## ABOUT THIS EXERCISE
Print exactly the lines below between the line containing "г. Нижний Новгород (141, 2452)" and the line containing "Política de privacitat (154, 2056)", counting both of those lines. Leave pictures out.
++++ DATA EXTRACT
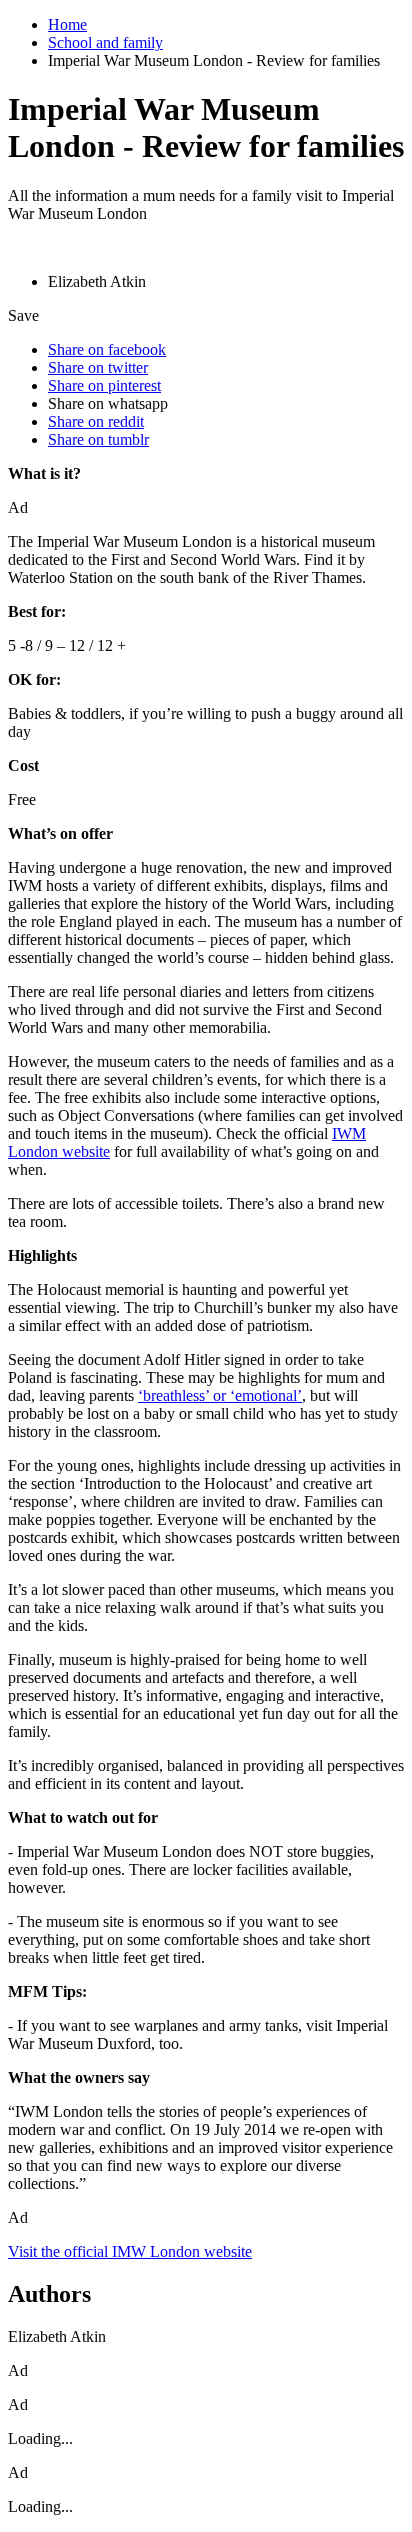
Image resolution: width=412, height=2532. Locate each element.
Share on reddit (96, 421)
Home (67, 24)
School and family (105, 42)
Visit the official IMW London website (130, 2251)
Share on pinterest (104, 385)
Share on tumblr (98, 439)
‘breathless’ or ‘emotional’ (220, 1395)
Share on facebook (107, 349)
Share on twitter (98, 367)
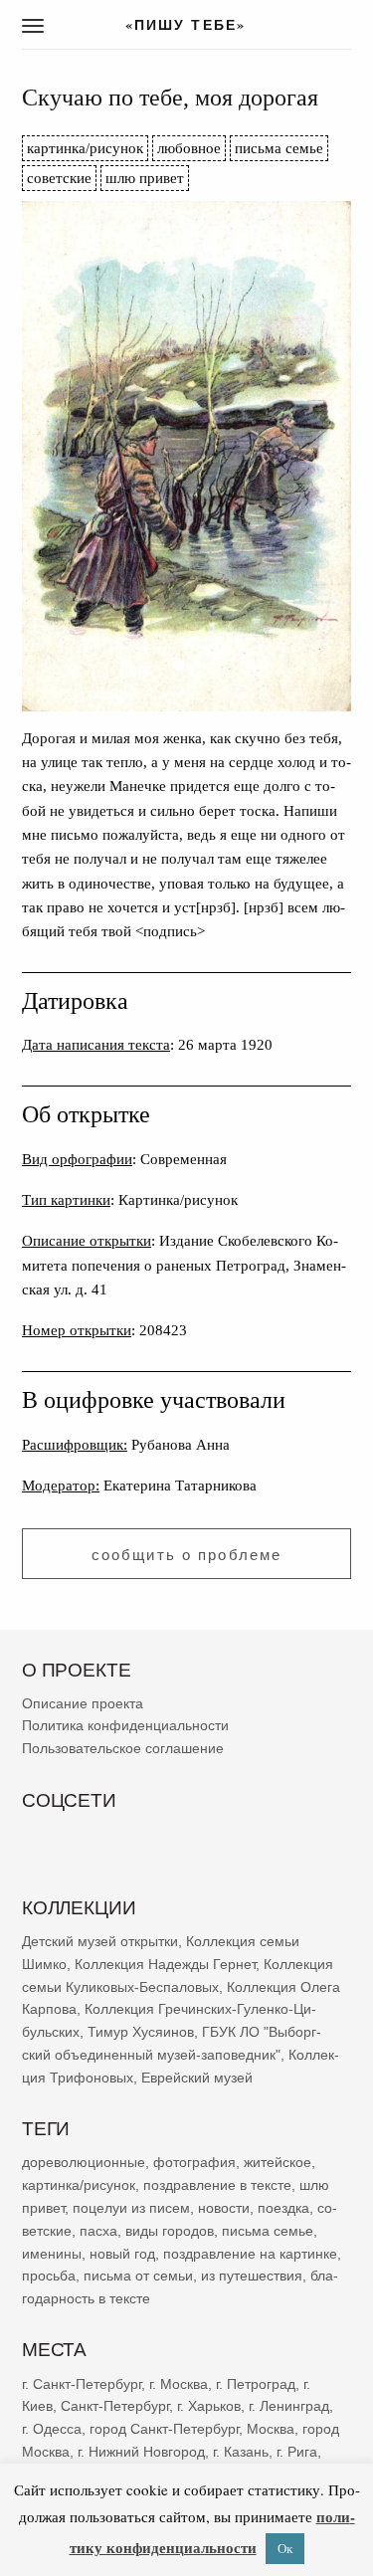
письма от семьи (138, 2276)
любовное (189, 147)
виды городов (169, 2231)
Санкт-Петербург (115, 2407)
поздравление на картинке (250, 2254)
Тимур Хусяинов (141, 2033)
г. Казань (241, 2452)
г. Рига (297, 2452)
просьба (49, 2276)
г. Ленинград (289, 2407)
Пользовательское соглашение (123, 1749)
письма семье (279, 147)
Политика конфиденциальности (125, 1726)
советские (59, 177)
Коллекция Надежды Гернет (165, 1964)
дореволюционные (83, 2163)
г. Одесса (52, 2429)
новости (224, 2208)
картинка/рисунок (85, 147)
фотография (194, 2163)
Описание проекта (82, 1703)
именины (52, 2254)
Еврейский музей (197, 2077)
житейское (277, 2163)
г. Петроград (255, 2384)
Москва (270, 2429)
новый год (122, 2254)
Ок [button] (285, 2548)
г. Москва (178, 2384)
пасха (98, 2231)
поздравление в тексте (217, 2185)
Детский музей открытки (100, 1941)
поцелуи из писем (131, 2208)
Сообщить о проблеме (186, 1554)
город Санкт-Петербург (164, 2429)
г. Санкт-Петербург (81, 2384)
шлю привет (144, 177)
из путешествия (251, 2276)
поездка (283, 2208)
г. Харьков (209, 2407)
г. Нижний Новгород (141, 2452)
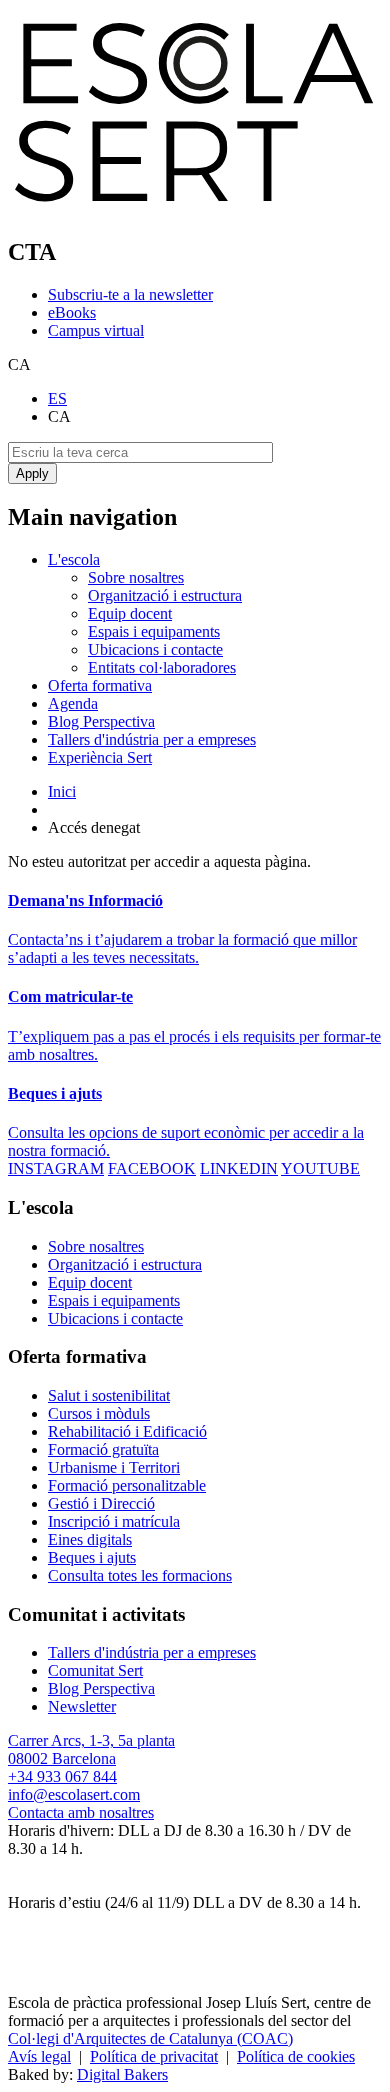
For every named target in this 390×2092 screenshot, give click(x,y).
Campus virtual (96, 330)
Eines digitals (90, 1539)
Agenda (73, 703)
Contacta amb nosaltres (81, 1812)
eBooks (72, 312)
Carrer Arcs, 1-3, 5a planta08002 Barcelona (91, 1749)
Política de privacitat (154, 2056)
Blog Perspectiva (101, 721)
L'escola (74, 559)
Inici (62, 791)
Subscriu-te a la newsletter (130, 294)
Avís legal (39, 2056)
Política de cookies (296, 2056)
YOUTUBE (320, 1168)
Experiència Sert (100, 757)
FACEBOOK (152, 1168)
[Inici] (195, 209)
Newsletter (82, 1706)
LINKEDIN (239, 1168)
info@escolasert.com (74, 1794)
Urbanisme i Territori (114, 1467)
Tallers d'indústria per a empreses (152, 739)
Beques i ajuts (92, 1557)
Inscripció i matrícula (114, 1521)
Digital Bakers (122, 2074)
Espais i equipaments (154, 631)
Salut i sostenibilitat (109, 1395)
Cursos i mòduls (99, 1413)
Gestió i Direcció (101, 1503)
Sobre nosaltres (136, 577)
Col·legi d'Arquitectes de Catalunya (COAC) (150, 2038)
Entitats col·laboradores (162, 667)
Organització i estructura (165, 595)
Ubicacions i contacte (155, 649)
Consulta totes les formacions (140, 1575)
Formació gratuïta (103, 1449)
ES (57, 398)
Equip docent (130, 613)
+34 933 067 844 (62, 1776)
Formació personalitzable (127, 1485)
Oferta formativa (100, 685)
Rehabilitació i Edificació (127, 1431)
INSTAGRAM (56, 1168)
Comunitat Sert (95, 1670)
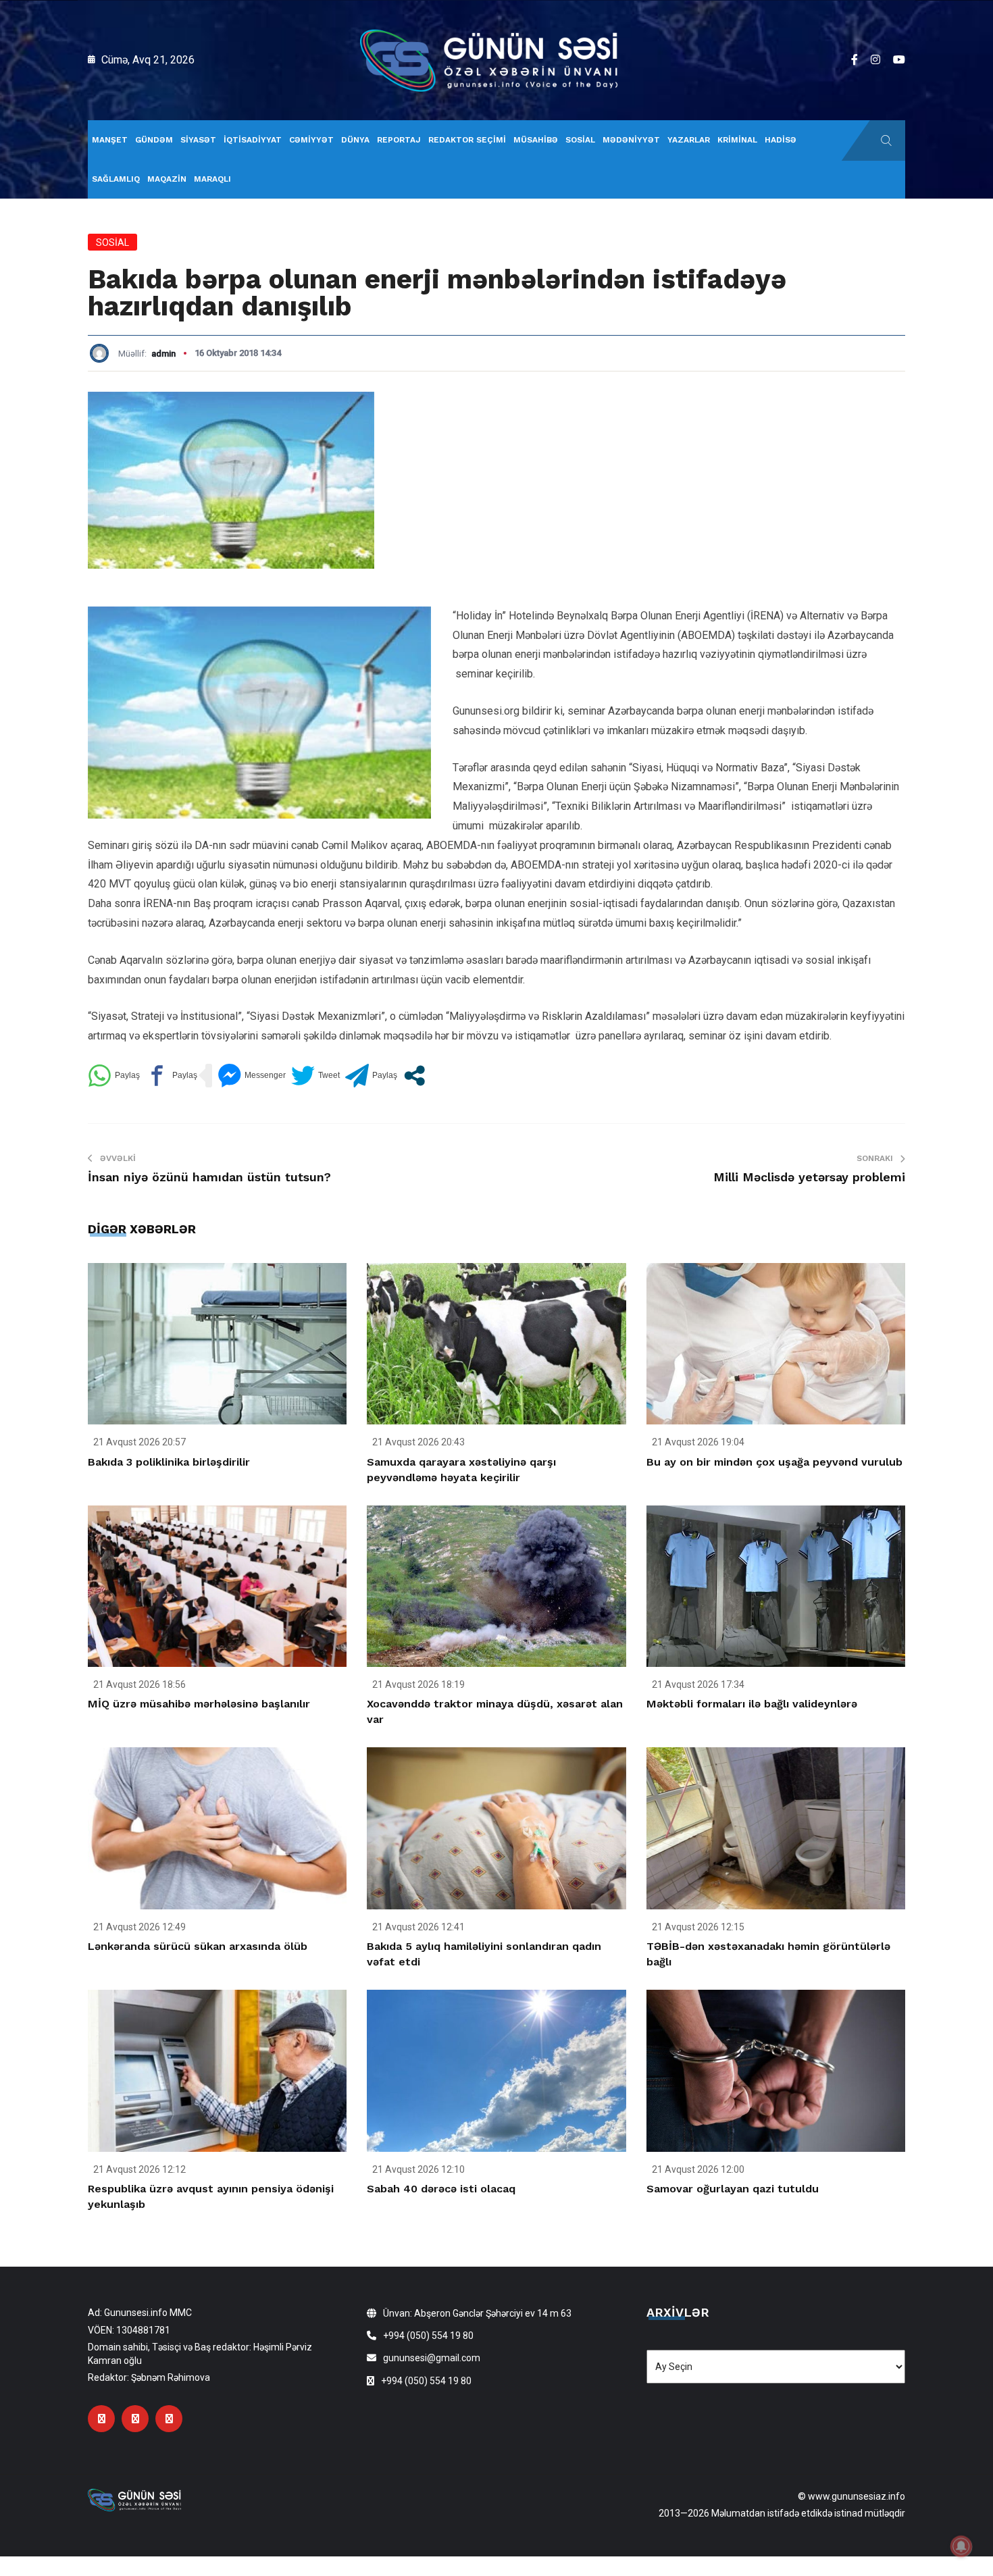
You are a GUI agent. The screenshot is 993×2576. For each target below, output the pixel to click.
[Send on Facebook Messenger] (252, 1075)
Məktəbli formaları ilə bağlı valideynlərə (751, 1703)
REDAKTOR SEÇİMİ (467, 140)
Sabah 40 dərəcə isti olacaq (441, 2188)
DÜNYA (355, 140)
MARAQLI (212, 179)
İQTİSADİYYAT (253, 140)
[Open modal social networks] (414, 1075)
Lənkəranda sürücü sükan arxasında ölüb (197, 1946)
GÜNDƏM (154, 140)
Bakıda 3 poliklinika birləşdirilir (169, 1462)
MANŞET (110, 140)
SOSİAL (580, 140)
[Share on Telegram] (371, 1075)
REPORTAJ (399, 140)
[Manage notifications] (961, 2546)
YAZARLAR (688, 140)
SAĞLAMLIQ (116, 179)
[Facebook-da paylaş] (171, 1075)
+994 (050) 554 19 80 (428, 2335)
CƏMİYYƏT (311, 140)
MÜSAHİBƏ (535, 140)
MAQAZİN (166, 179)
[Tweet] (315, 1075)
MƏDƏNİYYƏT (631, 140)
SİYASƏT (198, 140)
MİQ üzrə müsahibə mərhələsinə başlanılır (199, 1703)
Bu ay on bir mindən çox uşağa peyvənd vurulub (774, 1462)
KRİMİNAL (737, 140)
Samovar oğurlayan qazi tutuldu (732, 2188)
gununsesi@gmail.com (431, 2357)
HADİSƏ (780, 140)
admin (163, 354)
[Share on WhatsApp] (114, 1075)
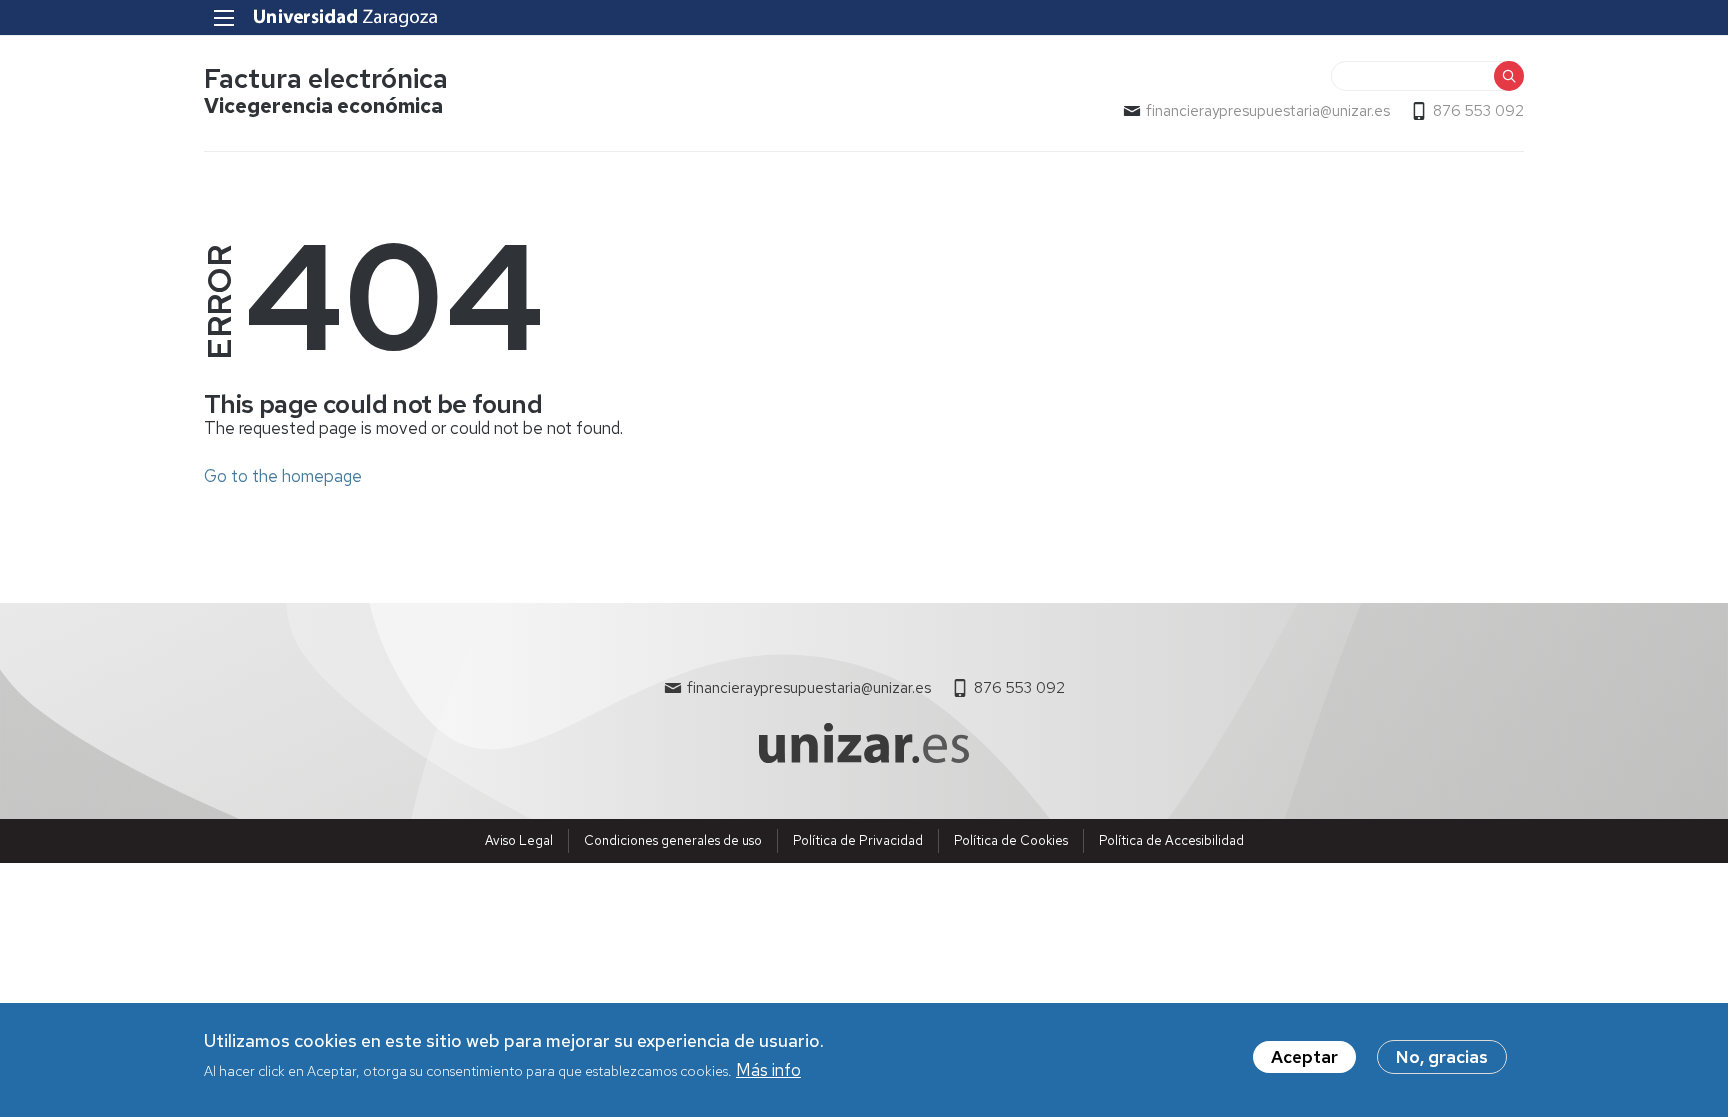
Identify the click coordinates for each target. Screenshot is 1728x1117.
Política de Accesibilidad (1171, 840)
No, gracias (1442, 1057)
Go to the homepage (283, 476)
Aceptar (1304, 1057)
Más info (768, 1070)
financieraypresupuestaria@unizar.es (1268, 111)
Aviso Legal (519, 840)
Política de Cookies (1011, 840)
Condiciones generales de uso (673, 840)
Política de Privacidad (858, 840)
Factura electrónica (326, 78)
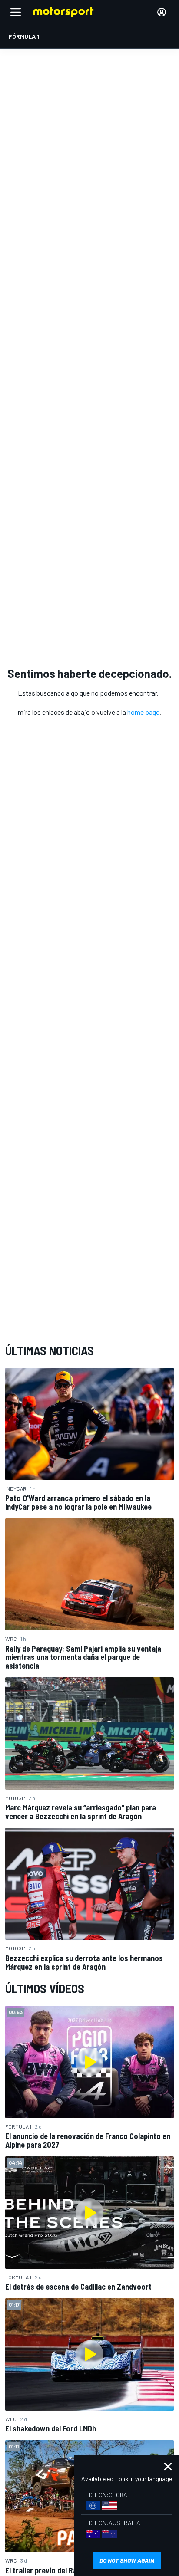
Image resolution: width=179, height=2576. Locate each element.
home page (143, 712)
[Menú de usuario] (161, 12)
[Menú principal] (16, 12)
++++++++
## RESPONSE BOX
г. Нижний Новгород (141, 2452)
For every named target in this 390×2092 screenshot, give click(x,y).
Campus virtual (96, 330)
Eines digitals (90, 1539)
Agenda (73, 703)
Contacta amb nosaltres (81, 1812)
eBooks (72, 312)
Carrer Arcs, 1-3, 5a planta08002 Barcelona (91, 1749)
Política de privacitat (154, 2056)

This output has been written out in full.